Hear Me Out," Frou Frou
There is something very proper about Padma Patil, composed and reserved, so different from her ebullient, extroverted twin. Cho knows them both, and Cho likes them both, but there's something about Padma that Parvati hasn't got. It's in the neat, attentive way she sits in the uncomfortable chairs in the classrooms, back straight, perched on the edge, hands neatly folded when she isn't taking notes. It's in the way she dresses when she's not in her uniform, in fitted slacks and crisp shirts and classy jumpers, all in muted, soft colours that stand out pale against her dark skin. It's in the elegant, practiced way she twists her glossy black hair into a tidy bun held in place by a black hairband that's all but invisible. And it's in the way she frowns slightly when she's concentrating, and the intensity of her big, dark eyes, and the precise motions of her hand as she writes, and the rare, pleased little smile when she's happy with her work.
Padma, Cho thinks with a pang, is a very, very pretty girl. She is not an adventurous one, though she is as curious as any Ravenclaw, but hers is an intellectual curiosity, so very different from Cho's own half-repressed, desperate longings for wild, raw, pure things of passion and power that she could let rip through her and thunder in her veins like waterfalls of fire, and that doesn't even make sense, but Cho doesn't really care. Sometimes, Cho is less a Ravenclaw than the others, and she feels it acutely in moments like these, when she's lost in dreaming wishes for things she can't get from books.

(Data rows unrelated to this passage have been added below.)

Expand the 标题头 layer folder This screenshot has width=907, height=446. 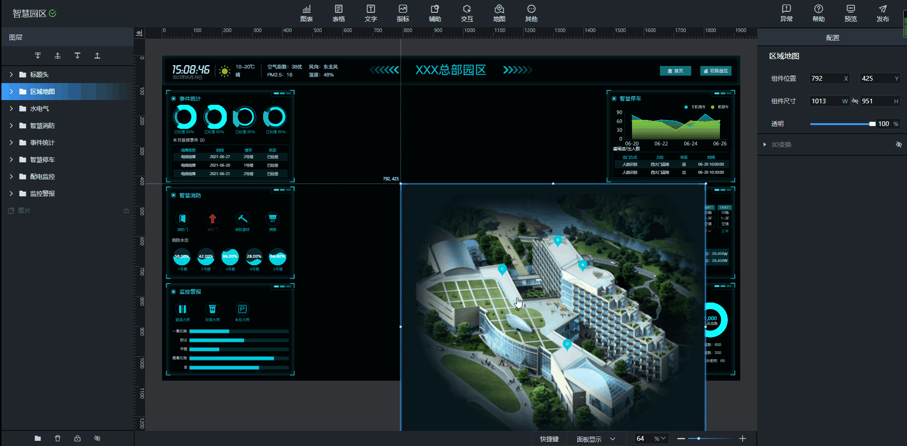(11, 75)
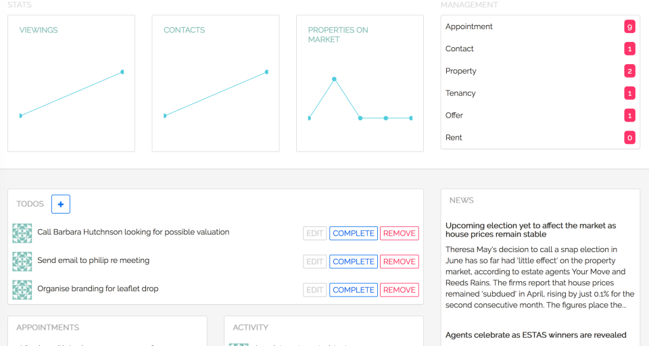Open the Appointment management item
The width and height of the screenshot is (649, 346).
pos(469,27)
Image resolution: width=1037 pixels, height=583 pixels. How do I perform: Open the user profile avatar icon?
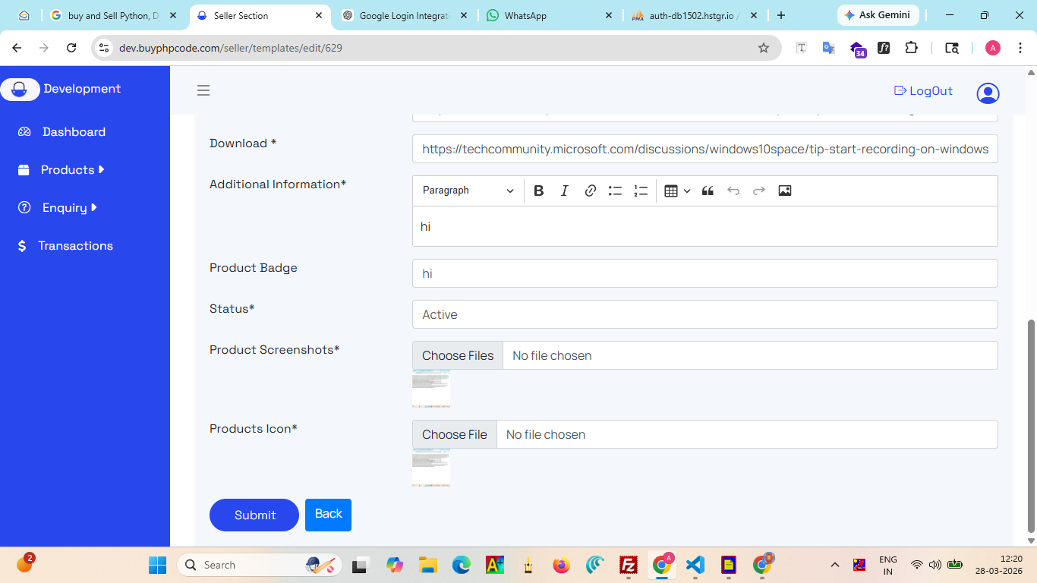[x=988, y=93]
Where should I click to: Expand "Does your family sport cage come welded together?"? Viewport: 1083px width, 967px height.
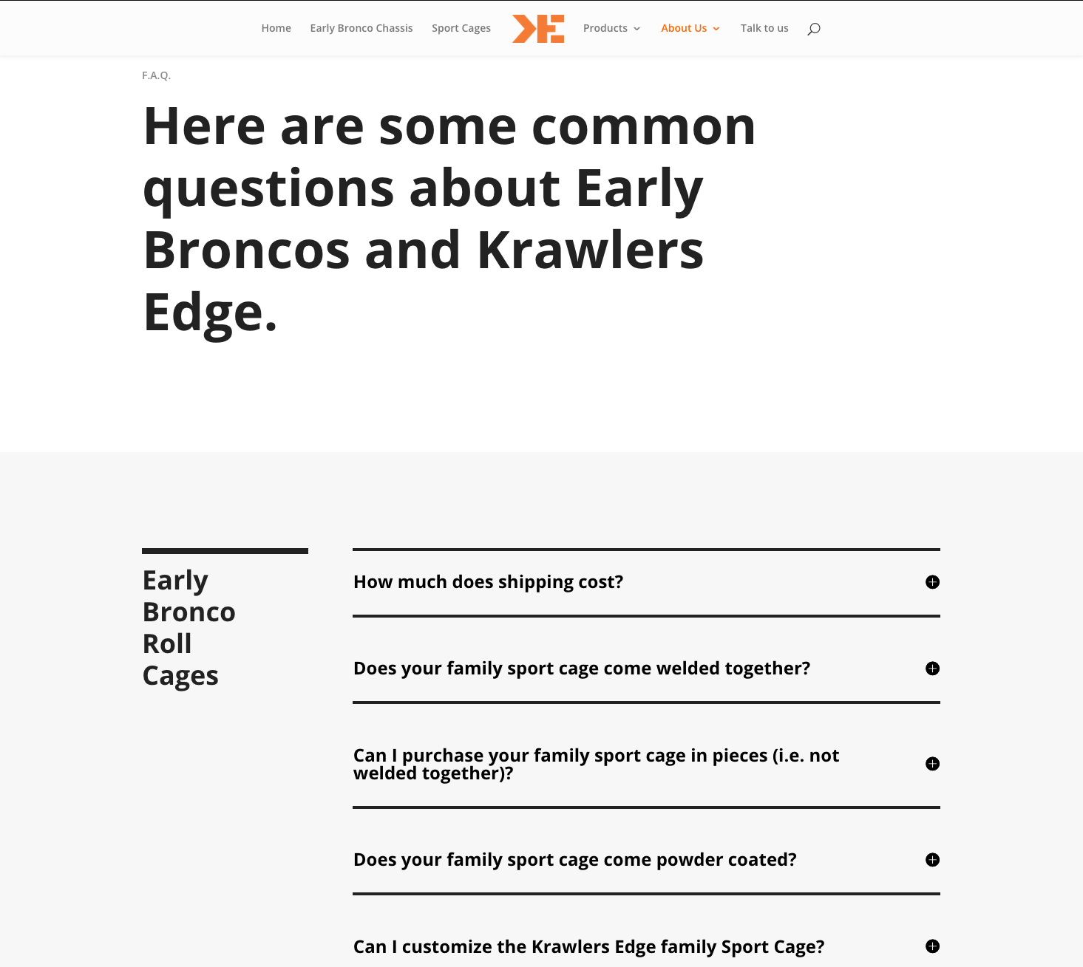582,669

Her dorm is empty when Cho walks in, the other girls still down in the common room, but Cho appreciates the quiet. She shucks her clothes quickly and impatiently, then pulls on a pair of pyjama pants and an old tee-shirt, worn ridiculously soft over the years and still too big for Cho's petite build. She climbs into bed, snuggling under the duvet and leaving one side of her curtains open, and the silence of the dormitory slowly calms her racing mind, and she lets her eyes fall shut.
She opens them again, though, when she feels the mattress dip slightly with another person's weight, and she notices that the curtains have been pulled shut.
"You've been wanting, dreaming," Padma murmurs, and brushes Cho's glossy hair back from her face. Padma does not say thinking, because Cho's restless desire doesn't come from her mind, and Padma knows her well enough to feel the difference. Even dressed for bed, Padma is composed, put together, in neat cotton pyjamas of pale blue, her hair loose and sleek down her back; she shares none of Cho's tendency to disarray in appearance or in feeling, but Cho has long given up on envying her that.
"Yes," she answers, and Padma kisses her cheek and curls up next to her in bed, sliding her arms around Cho's waist.
"Tell me in the morning?"
Cho nods, cuddling against Padma, who is warm and soft and reassuring against her, so different from the careful precision of her nature. "Night, Padma," she murmurs, closing her eyes again, and she feels rather than sees Padma smile at her.
"Sweet dreams, Cho," Padma whispers.